From the entries below, copy every line where the string "will" appears.

### [DATASET EXTRACT]
== Segment start ==
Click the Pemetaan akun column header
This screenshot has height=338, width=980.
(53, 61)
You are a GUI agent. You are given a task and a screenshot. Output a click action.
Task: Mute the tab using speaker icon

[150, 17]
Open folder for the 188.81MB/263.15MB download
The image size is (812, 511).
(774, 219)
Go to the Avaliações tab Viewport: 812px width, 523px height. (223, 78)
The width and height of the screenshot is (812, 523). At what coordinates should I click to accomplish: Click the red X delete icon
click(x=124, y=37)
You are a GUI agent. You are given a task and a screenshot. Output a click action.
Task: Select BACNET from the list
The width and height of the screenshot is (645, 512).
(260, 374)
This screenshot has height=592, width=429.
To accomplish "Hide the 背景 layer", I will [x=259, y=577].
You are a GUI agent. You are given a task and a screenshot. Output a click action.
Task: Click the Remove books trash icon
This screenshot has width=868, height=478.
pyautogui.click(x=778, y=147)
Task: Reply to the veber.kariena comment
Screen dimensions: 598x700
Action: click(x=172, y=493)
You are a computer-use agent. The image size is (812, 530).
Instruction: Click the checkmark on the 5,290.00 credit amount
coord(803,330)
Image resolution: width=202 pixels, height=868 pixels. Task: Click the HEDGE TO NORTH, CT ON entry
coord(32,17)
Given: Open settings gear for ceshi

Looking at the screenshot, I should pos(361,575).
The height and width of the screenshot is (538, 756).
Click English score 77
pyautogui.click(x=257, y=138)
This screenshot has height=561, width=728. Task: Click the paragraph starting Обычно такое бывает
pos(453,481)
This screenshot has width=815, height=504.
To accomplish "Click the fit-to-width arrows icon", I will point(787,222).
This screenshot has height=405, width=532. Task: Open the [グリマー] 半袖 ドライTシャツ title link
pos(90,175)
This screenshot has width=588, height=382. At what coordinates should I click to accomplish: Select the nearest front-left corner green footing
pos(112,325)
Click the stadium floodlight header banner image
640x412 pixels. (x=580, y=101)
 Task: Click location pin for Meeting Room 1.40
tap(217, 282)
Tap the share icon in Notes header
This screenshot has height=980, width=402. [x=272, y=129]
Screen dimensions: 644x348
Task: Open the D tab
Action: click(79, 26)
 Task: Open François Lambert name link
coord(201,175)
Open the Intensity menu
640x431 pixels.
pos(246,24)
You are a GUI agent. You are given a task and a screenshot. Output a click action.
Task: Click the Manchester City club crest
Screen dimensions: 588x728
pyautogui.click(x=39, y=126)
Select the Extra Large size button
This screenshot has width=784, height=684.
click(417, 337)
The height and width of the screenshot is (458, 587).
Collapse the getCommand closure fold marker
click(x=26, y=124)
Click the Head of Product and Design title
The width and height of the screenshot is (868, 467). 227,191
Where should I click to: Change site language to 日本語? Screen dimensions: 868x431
== Segment end ==
### [REPLY TO THE EXERCISE]
To accomplish "Hide the 背景 layer", I will [x=259, y=577].
To accomplish "Click the fit-to-width arrows icon", I will point(787,222).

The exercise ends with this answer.